THE PROBLEM
Return the following material word for word, keeping every line as it is.

RECORDS FOR THIS EXERCISE
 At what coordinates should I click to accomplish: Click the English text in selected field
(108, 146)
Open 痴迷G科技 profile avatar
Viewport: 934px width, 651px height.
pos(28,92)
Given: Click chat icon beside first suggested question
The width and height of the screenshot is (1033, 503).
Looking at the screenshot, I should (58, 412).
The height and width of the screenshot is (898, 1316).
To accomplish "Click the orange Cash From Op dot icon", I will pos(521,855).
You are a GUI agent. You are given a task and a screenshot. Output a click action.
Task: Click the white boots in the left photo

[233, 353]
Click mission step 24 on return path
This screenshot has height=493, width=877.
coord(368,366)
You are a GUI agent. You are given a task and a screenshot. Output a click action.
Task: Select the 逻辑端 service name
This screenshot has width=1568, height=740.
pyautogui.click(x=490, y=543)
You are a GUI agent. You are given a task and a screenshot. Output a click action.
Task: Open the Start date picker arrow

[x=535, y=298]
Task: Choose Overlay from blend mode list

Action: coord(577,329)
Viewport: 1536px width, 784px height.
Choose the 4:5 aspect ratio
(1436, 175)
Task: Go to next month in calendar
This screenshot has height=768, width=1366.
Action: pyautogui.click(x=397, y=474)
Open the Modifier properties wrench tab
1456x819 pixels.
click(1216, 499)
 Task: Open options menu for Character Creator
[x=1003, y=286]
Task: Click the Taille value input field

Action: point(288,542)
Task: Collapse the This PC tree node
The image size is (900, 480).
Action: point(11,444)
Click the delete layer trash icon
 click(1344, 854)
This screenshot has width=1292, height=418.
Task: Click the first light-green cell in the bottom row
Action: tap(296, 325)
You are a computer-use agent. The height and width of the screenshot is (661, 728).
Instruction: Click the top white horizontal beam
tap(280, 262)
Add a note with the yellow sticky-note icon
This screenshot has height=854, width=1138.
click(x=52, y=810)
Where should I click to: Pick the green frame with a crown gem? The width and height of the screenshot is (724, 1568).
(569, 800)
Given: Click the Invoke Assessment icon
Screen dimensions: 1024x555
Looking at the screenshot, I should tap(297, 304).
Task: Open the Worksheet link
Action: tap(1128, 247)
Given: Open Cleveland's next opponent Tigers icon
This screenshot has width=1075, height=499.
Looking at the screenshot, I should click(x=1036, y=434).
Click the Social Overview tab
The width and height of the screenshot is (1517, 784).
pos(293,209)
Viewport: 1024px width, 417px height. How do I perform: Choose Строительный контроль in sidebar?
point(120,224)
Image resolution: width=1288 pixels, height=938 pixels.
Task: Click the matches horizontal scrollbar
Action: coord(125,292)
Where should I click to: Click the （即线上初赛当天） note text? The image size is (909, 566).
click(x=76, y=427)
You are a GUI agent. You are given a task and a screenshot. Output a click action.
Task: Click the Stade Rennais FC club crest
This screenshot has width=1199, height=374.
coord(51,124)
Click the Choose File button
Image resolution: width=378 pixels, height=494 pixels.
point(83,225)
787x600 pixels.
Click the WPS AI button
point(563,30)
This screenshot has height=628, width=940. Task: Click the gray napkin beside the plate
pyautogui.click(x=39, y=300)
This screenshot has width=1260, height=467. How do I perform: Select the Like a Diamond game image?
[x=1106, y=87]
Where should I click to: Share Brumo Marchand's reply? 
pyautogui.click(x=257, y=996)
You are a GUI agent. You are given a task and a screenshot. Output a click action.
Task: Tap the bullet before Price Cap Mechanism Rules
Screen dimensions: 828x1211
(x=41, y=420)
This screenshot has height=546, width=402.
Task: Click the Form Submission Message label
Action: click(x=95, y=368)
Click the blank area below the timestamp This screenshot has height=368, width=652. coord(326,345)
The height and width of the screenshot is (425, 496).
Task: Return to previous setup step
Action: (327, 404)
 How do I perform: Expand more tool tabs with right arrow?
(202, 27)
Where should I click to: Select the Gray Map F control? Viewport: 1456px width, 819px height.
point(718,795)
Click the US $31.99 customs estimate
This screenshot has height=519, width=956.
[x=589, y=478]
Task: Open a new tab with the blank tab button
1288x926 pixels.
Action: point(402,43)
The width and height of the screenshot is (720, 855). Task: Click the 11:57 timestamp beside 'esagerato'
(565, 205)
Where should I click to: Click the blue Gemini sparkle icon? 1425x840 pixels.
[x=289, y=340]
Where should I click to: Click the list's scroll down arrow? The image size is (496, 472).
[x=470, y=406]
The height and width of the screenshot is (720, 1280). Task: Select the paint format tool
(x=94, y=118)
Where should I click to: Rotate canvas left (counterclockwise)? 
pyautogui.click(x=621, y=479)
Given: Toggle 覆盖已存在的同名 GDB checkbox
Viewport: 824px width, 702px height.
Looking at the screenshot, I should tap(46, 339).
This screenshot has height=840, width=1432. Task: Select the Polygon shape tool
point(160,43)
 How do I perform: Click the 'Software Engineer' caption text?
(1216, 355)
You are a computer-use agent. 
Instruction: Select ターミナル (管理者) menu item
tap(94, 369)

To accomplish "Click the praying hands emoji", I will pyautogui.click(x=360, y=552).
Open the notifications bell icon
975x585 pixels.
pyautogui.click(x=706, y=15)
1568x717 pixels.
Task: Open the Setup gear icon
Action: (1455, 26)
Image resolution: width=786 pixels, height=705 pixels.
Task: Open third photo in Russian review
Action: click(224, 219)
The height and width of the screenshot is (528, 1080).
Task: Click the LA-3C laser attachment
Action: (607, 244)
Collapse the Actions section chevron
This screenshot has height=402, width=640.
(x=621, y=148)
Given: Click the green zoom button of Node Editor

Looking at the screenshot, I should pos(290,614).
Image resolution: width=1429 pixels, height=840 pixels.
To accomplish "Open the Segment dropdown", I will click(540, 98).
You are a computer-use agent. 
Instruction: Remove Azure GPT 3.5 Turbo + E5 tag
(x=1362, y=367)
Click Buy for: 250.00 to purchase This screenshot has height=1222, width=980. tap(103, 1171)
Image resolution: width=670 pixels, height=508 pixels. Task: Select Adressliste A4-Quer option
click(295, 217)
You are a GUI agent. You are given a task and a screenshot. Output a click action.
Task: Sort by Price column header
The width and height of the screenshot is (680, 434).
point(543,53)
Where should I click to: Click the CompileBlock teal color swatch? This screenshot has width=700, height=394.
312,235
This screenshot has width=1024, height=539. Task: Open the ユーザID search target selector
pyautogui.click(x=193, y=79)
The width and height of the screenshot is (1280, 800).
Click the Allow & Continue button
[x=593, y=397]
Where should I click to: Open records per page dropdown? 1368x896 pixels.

SOLUTION BELOW
 At what coordinates should I click to accomplish: Click the English text in selected field
(108, 146)
Open 痴迷G科技 profile avatar
Viewport: 934px width, 651px height.
pos(28,92)
Given: Click chat icon beside first suggested question
The width and height of the screenshot is (1033, 503).
Looking at the screenshot, I should (58, 412).
The height and width of the screenshot is (898, 1316).
To accomplish "Click the orange Cash From Op dot icon", I will pos(521,855).
You are a GUI agent. You are given a task and a screenshot. Output a click action.
Task: Click the white boots in the left photo

[233, 353]
Click mission step 24 on return path
This screenshot has height=493, width=877.
coord(368,366)
You are a GUI agent. You are given a task and a screenshot. Output a click action.
Task: Select the 逻辑端 service name
This screenshot has width=1568, height=740.
pyautogui.click(x=490, y=543)
You are a GUI agent. You are given a task and a screenshot. Output a click action.
Task: Open the Start date picker arrow

[x=535, y=298]
Task: Choose Overlay from blend mode list

Action: coord(577,329)
Viewport: 1536px width, 784px height.
Choose the 4:5 aspect ratio
(1436, 175)
Task: Go to next month in calendar
This screenshot has height=768, width=1366.
Action: pyautogui.click(x=397, y=474)
Open the Modifier properties wrench tab
1456x819 pixels.
click(1216, 499)
 Task: Open options menu for Character Creator
[x=1003, y=286]
Task: Click the Taille value input field

Action: point(288,542)
Task: Collapse the This PC tree node
The image size is (900, 480).
Action: point(11,444)
Click the delete layer trash icon
 click(1344, 854)
This screenshot has width=1292, height=418.
Task: Click the first light-green cell in the bottom row
Action: tap(296, 325)
You are a computer-use agent. The height and width of the screenshot is (661, 728).
Instruction: Click the top white horizontal beam
tap(280, 262)
Add a note with the yellow sticky-note icon
This screenshot has height=854, width=1138.
click(x=52, y=810)
Where should I click to: Pick the green frame with a crown gem? The width and height of the screenshot is (724, 1568).
(569, 800)
Given: Click the Invoke Assessment icon
Screen dimensions: 1024x555
Looking at the screenshot, I should tap(297, 304).
Task: Open the Worksheet link
Action: tap(1128, 247)
Given: Open Cleveland's next opponent Tigers icon
This screenshot has width=1075, height=499.
Looking at the screenshot, I should click(x=1036, y=434).
Click the Social Overview tab
The width and height of the screenshot is (1517, 784).
pos(293,209)
Viewport: 1024px width, 417px height. How do I perform: Choose Строительный контроль in sidebar?
point(120,224)
Image resolution: width=1288 pixels, height=938 pixels.
Task: Click the matches horizontal scrollbar
Action: coord(125,292)
Where should I click to: Click the （即线上初赛当天） note text? The image size is (909, 566).
click(x=76, y=427)
You are a GUI agent. You are given a task and a screenshot. Output a click action.
Task: Click the Stade Rennais FC club crest
This screenshot has width=1199, height=374.
coord(51,124)
Click the Choose File button
Image resolution: width=378 pixels, height=494 pixels.
point(83,225)
787x600 pixels.
Click the WPS AI button
point(563,30)
This screenshot has height=628, width=940. Task: Click the gray napkin beside the plate
pyautogui.click(x=39, y=300)
This screenshot has width=1260, height=467. How do I perform: Select the Like a Diamond game image?
[x=1106, y=87]
Where should I click to: Share Brumo Marchand's reply? 
pyautogui.click(x=257, y=996)
You are a GUI agent. You are given a task and a screenshot. Output a click action.
Task: Tap the bullet before Price Cap Mechanism Rules
Screen dimensions: 828x1211
(x=41, y=420)
This screenshot has height=546, width=402.
Task: Click the Form Submission Message label
Action: click(x=95, y=368)
Click the blank area below the timestamp This screenshot has height=368, width=652. coord(326,345)
The height and width of the screenshot is (425, 496).
Task: Return to previous setup step
Action: (327, 404)
 How do I perform: Expand more tool tabs with right arrow?
(202, 27)
Where should I click to: Select the Gray Map F control? Viewport: 1456px width, 819px height.
point(718,795)
Click the US $31.99 customs estimate
This screenshot has height=519, width=956.
[x=589, y=478]
Task: Open a new tab with the blank tab button
1288x926 pixels.
Action: point(402,43)
The width and height of the screenshot is (720, 855). Task: Click the 11:57 timestamp beside 'esagerato'
(565, 205)
Where should I click to: Click the blue Gemini sparkle icon? 1425x840 pixels.
[x=289, y=340]
Where should I click to: Click the list's scroll down arrow? The image size is (496, 472).
[x=470, y=406]
The height and width of the screenshot is (720, 1280). Task: Select the paint format tool
(x=94, y=118)
Where should I click to: Rotate canvas left (counterclockwise)? 
pyautogui.click(x=621, y=479)
Given: Toggle 覆盖已存在的同名 GDB checkbox
Viewport: 824px width, 702px height.
Looking at the screenshot, I should tap(46, 339).
This screenshot has height=840, width=1432. Task: Select the Polygon shape tool
point(160,43)
 How do I perform: Click the 'Software Engineer' caption text?
(1216, 355)
You are a computer-use agent. 
Instruction: Select ターミナル (管理者) menu item
tap(94, 369)

To accomplish "Click the praying hands emoji", I will pyautogui.click(x=360, y=552).
Open the notifications bell icon
975x585 pixels.
pyautogui.click(x=706, y=15)
1568x717 pixels.
Task: Open the Setup gear icon
Action: (1455, 26)
Image resolution: width=786 pixels, height=705 pixels.
Task: Open third photo in Russian review
Action: click(224, 219)
The height and width of the screenshot is (528, 1080).
Task: Click the LA-3C laser attachment
Action: (607, 244)
Collapse the Actions section chevron
This screenshot has height=402, width=640.
(x=621, y=148)
Given: Click the green zoom button of Node Editor

Looking at the screenshot, I should pos(290,614).
Image resolution: width=1429 pixels, height=840 pixels.
To accomplish "Open the Segment dropdown", I will click(540, 98).
You are a computer-use agent. 
Instruction: Remove Azure GPT 3.5 Turbo + E5 tag
(x=1362, y=367)
Click Buy for: 250.00 to purchase This screenshot has height=1222, width=980. tap(103, 1171)
Image resolution: width=670 pixels, height=508 pixels. Task: Select Adressliste A4-Quer option
click(295, 217)
You are a GUI agent. You are given a task and a screenshot. Output a click action.
Task: Sort by Price column header
The width and height of the screenshot is (680, 434).
point(543,53)
Where should I click to: Click the CompileBlock teal color swatch? This screenshot has width=700, height=394.
312,235
This screenshot has width=1024, height=539. Task: Open the ユーザID search target selector
pyautogui.click(x=193, y=79)
The width and height of the screenshot is (1280, 800).
Click the Allow & Continue button
[x=593, y=397]
Where should I click to: Open records per page dropdown? 1368x896 pixels.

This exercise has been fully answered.